Quoted passage:
>>>

I’ll never forget my first school-shooting lockdown drill. I was told to stay in my seat and remain silent, to hold my backpack against my chest to protect my vital organs. My experiences with these well-meant drills over the years have led me to wonder whether they do more harm than good.
On the surface, lockdown drills seem a rational response to the threat of school shootings. Preparing for an emergency is usually prudent, and dry-runs can impart knowledge needed to respond and survive. Yet in practice, these exercises may instill compliance and complacence, rather than preparing us for emergencies. In fire drills, we’re taught to leave the scene of danger. In school-shooting drills, we’re taught to be sitting ducks. Are lockdowns merely the latter-day equivalent of Cold War nuclear duck-and-cover drills – the hide-under-your-desk-during-a-nuclear-attack exercises now widely seen as having imparted a false sense of security while masking deeper policy issues?
The psychological impact of these drills should concern us. While some students feel reassured that school administrators are thinking about the unthinkable, in others the drills induce anxiety and fear. They did in me; and according to one recent study, active shooter drills in schools are associated with increases in depression (39%), stress and anxiety (42%), and physiological health problems (23%). Fears of death increased by 22 percent, with words like blood, pain, clinics, and pills trending on social media in school communities in the 90 days after a lockdown drill. Moreover, might not the drill itself even put the idea of violence in the minds of suggestible, unstable people?
The minds of those troubled people are the real battleground, and lockdown drills distract us from that crucial truth. With rare exceptions, school shooters fit a profile. They’re male students at the school they attack; have suffered early-childhood trauma and exposure to violence; are suicidally triggered by a recent event; have studied other school shootings; and have access to guns, often at home.
Staging lockdown drills is obviously easier than profiling potential shooters and intervening before they act. Teachers cannot look at a seating plan and know which students are troubled and with access to guns, and few principals want to tackle the tricky moral-legal issues of profiling students. Yet, absent meaningful gun-control, only mental-health intervention can avert school shootings in the first place. Isn’t that what we all want?
What the school shooters want should also be considered – so that we can deny it to them. In their minds, the shootings make sense, because violence bestows a sense of significance they cannot otherwise obtain. The trend in mass shooters live-streaming their crimes tells us much about their motives. News outlets withhold the names and images of rape victims: why not of mass shooters? Wouldn’t we remove the notoriety-incentive if we stopped making these criminals instant celebrities? Wouldn’t that do more to prevent school shootings than telling us to clutch our bags to our chests and stay silent?
Eden Riebling is a high school Junior from New York City.

<<<

Required tasks:
**a.** Indicate whether each statement below agrees with the essay on school lockdown drills, answering yes or no and quoting the words from the essay that decide it.
(i) The study cited in the essay links active shooter drills to a 42 percent increase in stress and anxiety.
(ii) According to the essay, fire drills teach students to stay in their seats.
(iii) The essay states that school shooters usually attack schools they do not attend.
**b.** According to the essay on school lockdown drills, what do news outlets withhold about rape victims?

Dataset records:
>>>

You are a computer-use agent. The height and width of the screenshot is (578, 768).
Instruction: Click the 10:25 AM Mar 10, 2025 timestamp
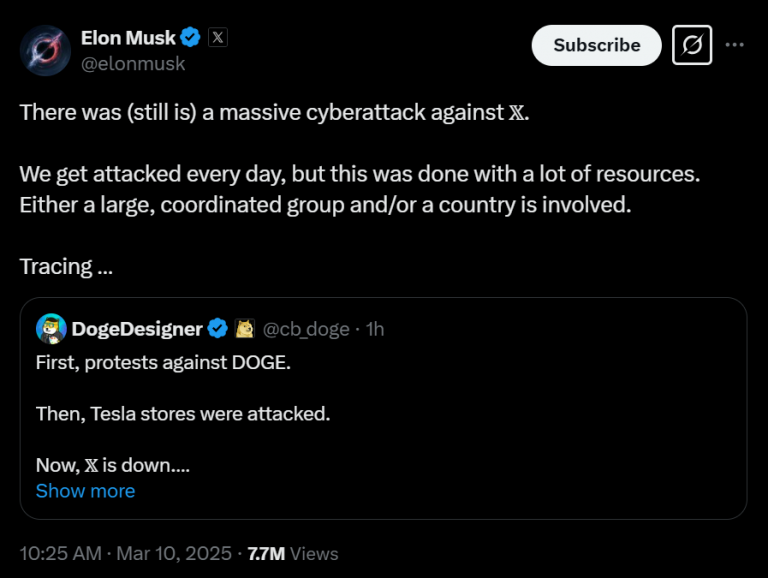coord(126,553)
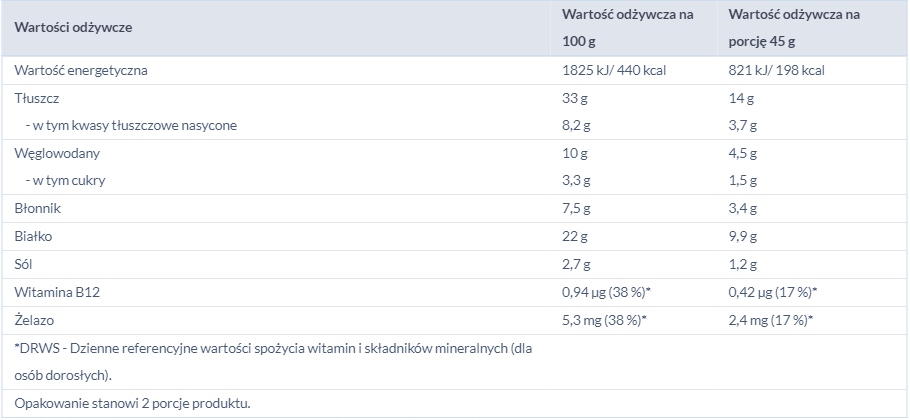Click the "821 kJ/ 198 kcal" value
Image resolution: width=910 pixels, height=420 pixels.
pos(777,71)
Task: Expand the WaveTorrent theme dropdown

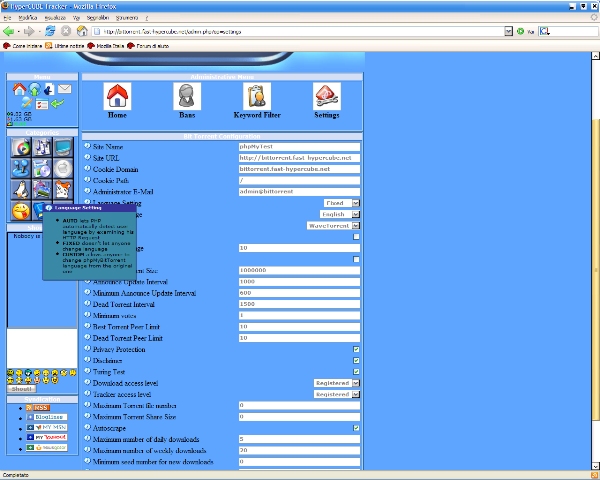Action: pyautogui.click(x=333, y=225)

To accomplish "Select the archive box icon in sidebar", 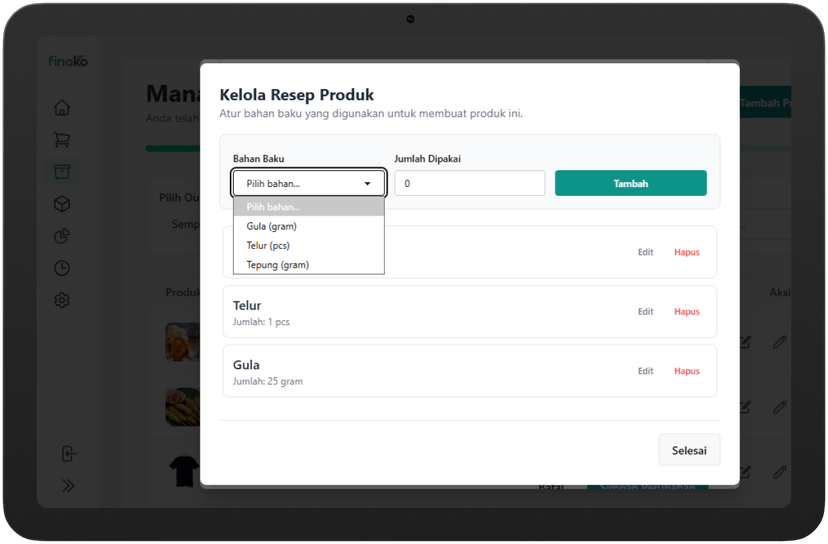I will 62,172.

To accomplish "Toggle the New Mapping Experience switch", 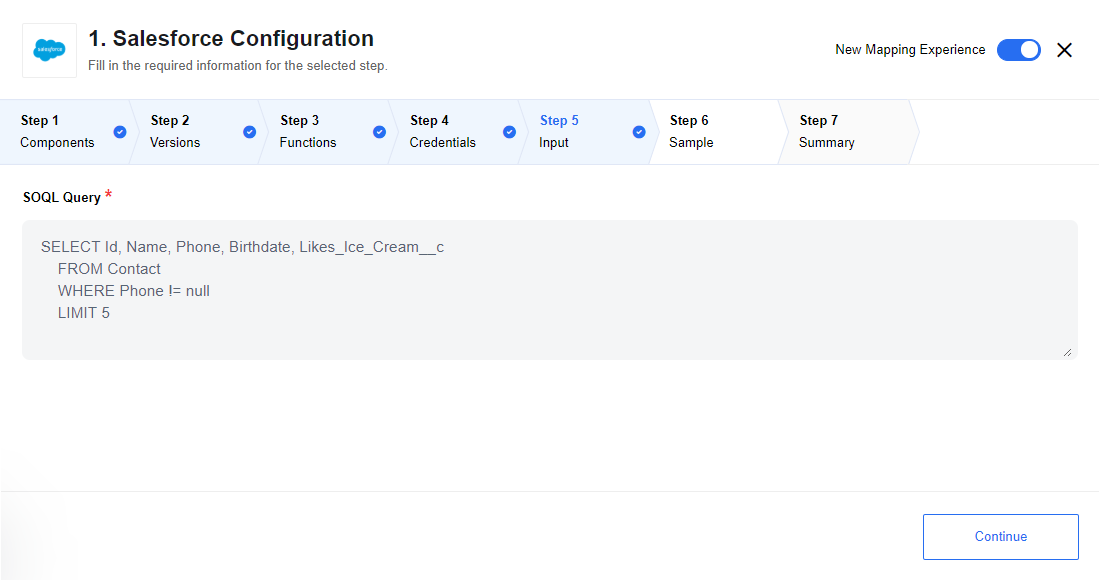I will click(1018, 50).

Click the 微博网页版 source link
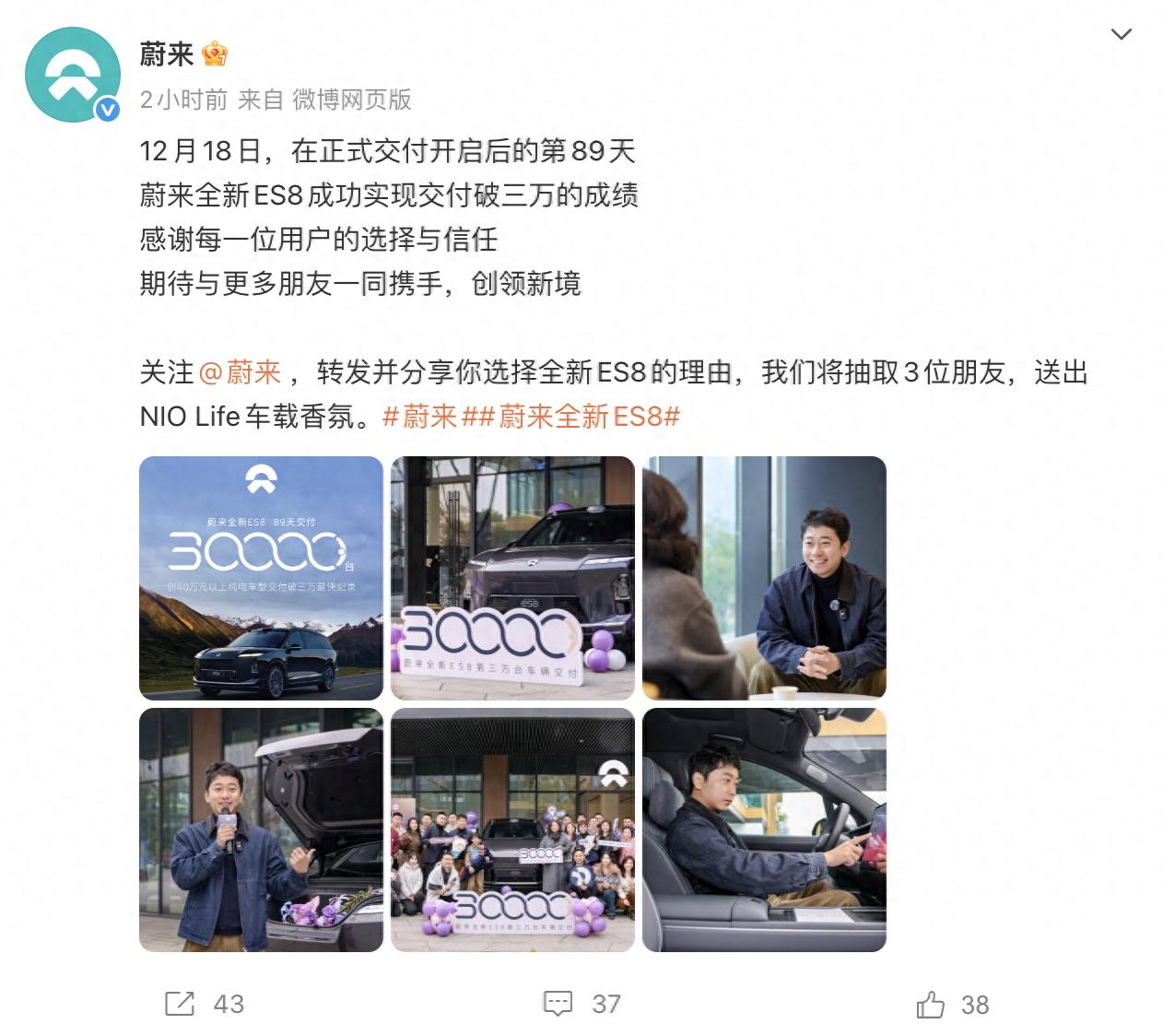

<<<

Solved problems:
**a.**
(i) Yes: "stress and anxiety (42%)"
(ii) No: "In fire drills, we’re taught to leave the scene of danger."
(iii) No: "They’re male students at the school they attack"

**b.** Their names and images.